Collected data
════

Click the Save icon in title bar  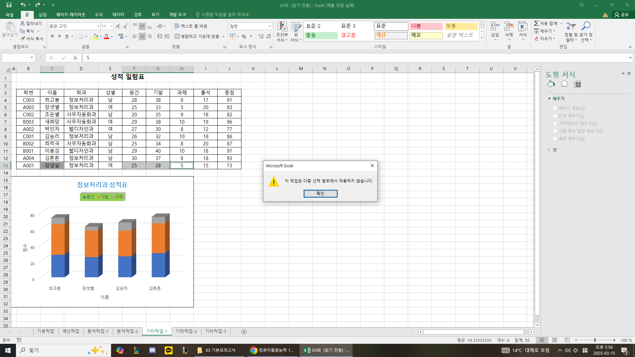(x=9, y=5)
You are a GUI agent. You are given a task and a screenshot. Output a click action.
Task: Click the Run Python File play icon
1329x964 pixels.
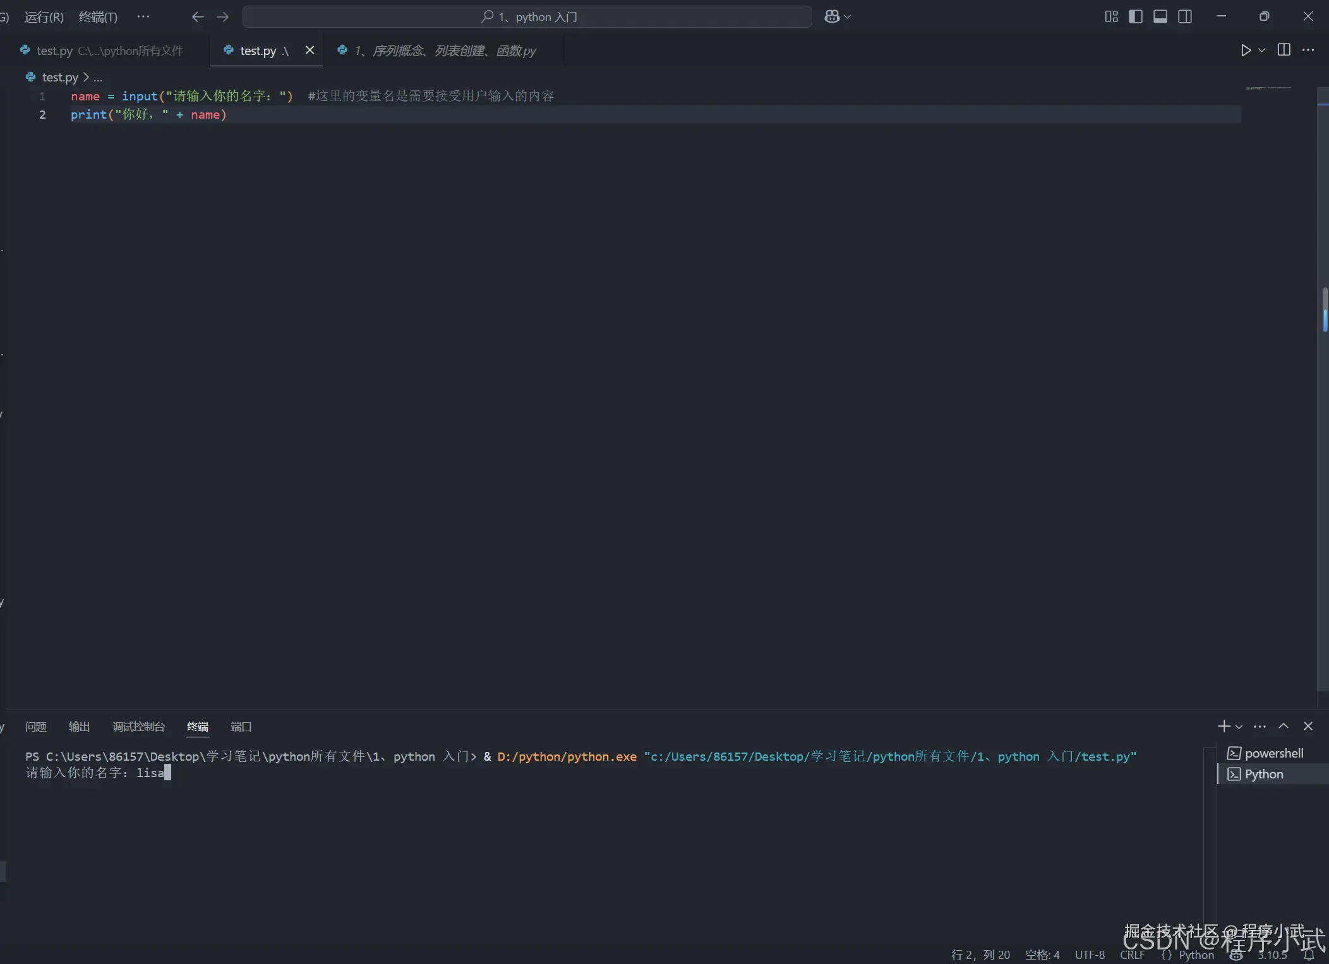(1246, 50)
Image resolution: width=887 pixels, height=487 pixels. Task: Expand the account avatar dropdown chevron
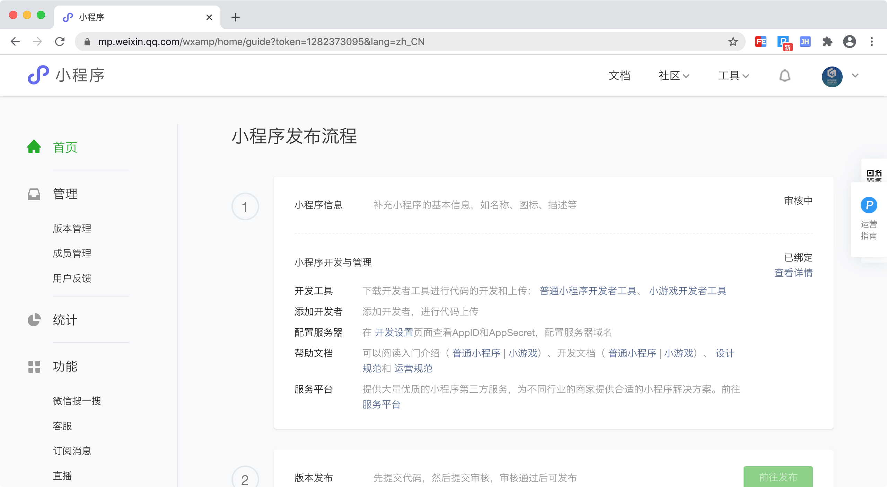[x=855, y=76]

════

■ Assigned task:
Reproduce exactly, without any picture, the lines from the one bearing "You are a GUI" to the last line of the records above.

■ Task solution:
You are a GUI agent. You are given a task and a screenshot. Output a click action.
Task: Click the Run Python File play icon
1329x964 pixels.
(1246, 50)
Image resolution: width=887 pixels, height=487 pixels. Task: Expand the account avatar dropdown chevron
[x=855, y=76]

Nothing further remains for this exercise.